Yes, if the application and its users demand it. Reversibility is possible in peer-to-peer and decentralized payment systems. But not every app needs reversibility and the centralized intermediaries that come with that.
Craigslist explicitly tells people selling on it to avoid accepting online payments (like, PayPal) and only work with cash because the online payments are reversible and sellers constantly get scammed. You have to remember that transactions involve two parties, and it isn't somehow always the case that only the ones on one side matter.
The power balance simply isn't always "seller who is selling a large quantity of easily-replaceable items that might be a dud can easily amortize the cost of fraud across all of their payments by high margins"... sometimes it really is "seller who is selling a small quantity of expensive or precious items tends to get scammed by anonymous buyers who abuse chargebacks ".
> ...sometimes it really is "seller who is selling a small quantity of expensive or precious items tends to get scammed by anonymous buyers who abuse chargebacks ".
This. He's right you know.
The chargeback system is rife with extreme abuse, and the banks will always give in to friendly fraud without checking the contents of the dispute. Both the customer and the merchant lose to chargebacks and friendly fraud.
Venmo[1] does not have reversibility. Cash does not have reversibility.
If users really wanted credit card functionality at the expense of its costs, you could build that as a layer on top, without forcing everybody in the system to use it.

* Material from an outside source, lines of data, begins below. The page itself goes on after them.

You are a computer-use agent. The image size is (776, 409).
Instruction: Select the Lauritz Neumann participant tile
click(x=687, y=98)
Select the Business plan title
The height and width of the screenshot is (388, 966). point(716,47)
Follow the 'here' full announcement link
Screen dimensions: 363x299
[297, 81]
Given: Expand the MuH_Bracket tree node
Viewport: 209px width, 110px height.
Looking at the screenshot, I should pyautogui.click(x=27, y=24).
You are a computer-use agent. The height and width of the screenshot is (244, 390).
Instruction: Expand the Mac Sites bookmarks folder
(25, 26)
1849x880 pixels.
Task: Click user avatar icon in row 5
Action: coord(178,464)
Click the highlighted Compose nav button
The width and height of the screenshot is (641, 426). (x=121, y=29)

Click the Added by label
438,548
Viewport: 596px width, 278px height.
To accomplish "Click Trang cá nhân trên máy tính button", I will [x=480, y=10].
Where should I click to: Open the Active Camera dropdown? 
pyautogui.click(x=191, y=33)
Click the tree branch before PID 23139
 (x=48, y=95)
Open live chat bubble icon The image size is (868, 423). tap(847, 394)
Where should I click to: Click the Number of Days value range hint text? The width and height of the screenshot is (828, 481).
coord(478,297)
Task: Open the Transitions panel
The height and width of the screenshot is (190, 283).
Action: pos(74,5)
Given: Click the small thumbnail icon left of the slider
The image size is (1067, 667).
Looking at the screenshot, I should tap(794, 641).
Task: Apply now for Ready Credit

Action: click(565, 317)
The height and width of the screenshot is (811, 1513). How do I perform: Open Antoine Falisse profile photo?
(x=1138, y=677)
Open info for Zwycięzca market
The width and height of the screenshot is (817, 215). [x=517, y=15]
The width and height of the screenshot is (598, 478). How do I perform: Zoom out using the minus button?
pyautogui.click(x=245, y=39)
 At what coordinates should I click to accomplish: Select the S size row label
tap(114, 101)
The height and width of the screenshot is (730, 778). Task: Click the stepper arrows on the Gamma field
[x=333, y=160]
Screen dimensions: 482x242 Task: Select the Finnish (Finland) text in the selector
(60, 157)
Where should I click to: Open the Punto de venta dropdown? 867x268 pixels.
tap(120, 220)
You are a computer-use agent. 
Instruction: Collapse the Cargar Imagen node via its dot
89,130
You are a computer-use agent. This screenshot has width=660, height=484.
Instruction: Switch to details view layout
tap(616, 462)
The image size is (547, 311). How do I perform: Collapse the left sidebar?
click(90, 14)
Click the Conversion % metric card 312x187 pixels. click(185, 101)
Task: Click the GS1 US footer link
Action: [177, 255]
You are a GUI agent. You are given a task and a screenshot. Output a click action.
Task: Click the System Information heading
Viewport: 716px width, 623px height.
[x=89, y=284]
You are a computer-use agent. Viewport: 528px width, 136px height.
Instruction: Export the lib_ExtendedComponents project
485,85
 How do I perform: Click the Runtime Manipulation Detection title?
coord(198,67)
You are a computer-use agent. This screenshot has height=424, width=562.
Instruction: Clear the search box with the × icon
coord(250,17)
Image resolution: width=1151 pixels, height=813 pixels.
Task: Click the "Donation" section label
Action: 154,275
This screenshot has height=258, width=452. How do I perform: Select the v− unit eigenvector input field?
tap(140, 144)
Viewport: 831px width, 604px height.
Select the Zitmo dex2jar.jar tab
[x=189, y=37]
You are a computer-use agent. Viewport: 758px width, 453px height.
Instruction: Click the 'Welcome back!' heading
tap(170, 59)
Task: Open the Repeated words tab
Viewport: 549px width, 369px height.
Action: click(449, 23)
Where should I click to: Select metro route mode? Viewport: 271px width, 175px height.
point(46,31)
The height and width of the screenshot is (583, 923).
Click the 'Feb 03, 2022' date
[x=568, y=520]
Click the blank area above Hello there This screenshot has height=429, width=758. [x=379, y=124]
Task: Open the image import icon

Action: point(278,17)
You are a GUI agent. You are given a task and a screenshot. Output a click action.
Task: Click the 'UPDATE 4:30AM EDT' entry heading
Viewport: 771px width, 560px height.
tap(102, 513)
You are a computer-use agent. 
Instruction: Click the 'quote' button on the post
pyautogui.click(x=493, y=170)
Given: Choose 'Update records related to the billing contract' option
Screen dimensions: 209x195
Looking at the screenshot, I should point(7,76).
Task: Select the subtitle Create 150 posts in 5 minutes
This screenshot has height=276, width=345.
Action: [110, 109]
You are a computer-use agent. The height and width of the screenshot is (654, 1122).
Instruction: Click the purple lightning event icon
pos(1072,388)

And consider, most disputes is not just about the quality of a product. That is handled with regular refunds. Credit card disputes are a lot of times because of fraud or card skimming, which is very often because the system is not very secure to begin with. Secure cryptography can remove a lot of this type of fraud.
Open source, public and permissionless infrastructure for the web. Very different than Venmo which is owned by PayPal and limited to USA, and not programmable, no interop.
about the OP’s thread: centralized services like PayPal, Venmo and Stripe can close your account. Nobody can close your private key, even if you are on a L2 for fast payments you can use the escape hatch to withdraw without possibility of censorship.